The case is about a 1 year and 9 month old infant, child of consanguineous parents, born at term, Apgar 9/10, with respiratory distress, vomiting and hypoactivity starting at 48 hours of life, laboratory tests were performed that showed severe metabolic acidosis, in addition to not being suggestive of infection and blood culture without microorganisms growth. At the time, a measurement of organic acids in urine, amino acids in plasma and acylcarnitine profile on filter paper were gathered, with results suggestive of propionic acidemia, which was confirmed with molecular examination showing a mutation in the PCCA gene in homozygosity.

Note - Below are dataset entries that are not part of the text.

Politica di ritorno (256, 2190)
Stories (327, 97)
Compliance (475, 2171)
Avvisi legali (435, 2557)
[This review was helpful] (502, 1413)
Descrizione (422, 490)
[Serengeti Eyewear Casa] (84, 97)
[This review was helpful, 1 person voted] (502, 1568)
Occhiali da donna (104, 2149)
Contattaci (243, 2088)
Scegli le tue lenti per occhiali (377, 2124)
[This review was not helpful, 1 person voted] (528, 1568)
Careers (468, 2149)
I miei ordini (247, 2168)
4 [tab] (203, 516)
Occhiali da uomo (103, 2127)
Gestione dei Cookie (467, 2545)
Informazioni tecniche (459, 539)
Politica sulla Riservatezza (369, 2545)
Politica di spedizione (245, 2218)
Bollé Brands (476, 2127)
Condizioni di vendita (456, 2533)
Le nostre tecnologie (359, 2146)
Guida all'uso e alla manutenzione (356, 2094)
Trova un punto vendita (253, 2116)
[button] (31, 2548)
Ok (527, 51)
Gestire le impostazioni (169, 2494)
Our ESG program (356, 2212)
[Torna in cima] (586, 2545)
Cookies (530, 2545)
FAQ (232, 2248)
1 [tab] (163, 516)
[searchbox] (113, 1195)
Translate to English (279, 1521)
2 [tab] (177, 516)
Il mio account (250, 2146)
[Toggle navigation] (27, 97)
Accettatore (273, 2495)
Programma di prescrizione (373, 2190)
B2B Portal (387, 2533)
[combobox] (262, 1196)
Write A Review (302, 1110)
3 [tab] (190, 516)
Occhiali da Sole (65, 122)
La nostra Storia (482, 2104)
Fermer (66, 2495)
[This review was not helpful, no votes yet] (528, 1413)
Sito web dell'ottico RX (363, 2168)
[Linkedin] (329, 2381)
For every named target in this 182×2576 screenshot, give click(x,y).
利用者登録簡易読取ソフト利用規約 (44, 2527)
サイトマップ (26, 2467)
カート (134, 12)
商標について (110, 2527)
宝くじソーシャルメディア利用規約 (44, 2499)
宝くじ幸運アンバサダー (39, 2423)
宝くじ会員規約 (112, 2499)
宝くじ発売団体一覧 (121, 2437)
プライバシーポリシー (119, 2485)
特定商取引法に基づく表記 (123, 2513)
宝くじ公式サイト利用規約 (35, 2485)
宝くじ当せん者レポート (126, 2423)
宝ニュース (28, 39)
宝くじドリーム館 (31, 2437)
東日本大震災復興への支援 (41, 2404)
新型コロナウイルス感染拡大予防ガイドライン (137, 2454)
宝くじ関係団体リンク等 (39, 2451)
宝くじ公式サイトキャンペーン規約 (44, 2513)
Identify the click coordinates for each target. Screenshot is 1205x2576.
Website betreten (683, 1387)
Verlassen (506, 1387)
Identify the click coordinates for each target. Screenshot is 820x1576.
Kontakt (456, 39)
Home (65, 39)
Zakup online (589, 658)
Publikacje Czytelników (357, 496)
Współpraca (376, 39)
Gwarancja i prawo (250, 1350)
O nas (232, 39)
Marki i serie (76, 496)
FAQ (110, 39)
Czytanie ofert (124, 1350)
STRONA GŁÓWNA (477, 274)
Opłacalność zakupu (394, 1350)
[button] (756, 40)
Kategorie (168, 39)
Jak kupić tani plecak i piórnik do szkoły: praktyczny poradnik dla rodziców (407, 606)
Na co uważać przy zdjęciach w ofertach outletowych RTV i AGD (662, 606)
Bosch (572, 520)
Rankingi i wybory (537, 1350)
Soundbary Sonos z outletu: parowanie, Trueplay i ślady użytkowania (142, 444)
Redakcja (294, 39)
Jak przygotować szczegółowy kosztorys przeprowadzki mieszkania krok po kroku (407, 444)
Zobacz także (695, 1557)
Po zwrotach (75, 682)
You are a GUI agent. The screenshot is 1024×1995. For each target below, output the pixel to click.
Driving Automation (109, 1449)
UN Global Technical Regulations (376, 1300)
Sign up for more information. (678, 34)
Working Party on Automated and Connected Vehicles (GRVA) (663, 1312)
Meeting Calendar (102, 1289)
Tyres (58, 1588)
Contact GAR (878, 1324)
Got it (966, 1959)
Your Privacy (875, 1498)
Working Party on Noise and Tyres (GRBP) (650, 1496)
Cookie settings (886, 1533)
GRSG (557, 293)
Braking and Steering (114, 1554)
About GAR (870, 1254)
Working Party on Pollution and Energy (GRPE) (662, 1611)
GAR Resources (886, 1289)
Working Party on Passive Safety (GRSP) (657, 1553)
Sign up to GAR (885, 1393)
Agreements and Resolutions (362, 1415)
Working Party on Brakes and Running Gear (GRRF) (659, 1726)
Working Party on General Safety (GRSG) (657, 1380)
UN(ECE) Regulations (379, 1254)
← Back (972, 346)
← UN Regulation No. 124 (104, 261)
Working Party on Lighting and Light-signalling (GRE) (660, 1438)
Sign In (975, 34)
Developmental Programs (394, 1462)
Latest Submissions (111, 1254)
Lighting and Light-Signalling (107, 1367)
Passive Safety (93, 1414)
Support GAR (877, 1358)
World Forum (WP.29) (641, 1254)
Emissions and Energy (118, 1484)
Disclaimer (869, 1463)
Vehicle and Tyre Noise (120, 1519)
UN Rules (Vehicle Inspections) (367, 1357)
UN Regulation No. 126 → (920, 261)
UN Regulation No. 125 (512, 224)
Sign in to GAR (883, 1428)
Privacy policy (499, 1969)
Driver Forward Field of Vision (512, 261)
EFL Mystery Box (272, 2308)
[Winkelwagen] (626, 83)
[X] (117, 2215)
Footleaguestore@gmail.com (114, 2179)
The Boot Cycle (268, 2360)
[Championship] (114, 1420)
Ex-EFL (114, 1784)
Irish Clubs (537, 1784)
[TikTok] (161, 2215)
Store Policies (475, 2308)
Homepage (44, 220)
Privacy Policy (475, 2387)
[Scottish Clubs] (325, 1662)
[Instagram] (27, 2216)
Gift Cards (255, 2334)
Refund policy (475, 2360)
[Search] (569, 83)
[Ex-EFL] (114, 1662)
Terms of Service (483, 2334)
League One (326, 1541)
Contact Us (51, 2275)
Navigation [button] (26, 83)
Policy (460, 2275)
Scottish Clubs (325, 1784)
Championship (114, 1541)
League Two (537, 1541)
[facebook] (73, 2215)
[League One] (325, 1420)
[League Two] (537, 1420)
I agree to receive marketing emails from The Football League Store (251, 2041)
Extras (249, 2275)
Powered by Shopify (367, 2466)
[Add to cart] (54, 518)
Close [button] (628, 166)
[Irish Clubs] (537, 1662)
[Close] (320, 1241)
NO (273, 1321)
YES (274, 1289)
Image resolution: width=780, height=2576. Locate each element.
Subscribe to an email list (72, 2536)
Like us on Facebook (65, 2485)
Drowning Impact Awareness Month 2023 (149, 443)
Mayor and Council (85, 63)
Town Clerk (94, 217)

The patient sporadically presented vomiting and hypoactivity associated with hyperammonemia, and then during one of these episodes, on 05/27/2022, carglumic acid was started and the patient showed significant improvement of these symptoms and ammonia within normal range.

Discussão

Carglumic acid is a synthetic analogue of N-acetylglutamate (NAG) synthase, an enzyme produced by the liver that activates carbamoyl-phosphate synthetase I (CPS-I), the enzyme of the first limiting step of the urea cycle, stimulating ureagenesis. It is indicated for the treatment of hyperammonemia in patients with NAGS deficiency or patients with isovaleric, methylmalonic, or propionic organic acidemia, which affect NAG function. In case of patients with organic acidemia, it should be used during hyperammonemia crises, as high levels of ammonia can cause neurological complications, coma, and even death.

Comentários finais

Patients with isovaleric, methylmalonic, or propionic organic acidemias constantly present hyperammonemia during infectious processes, prolonged fasting, or protein intake above limit. The use of carglumic acid can thus help reduce morbidity and mortality in these patients and improve their quality of life.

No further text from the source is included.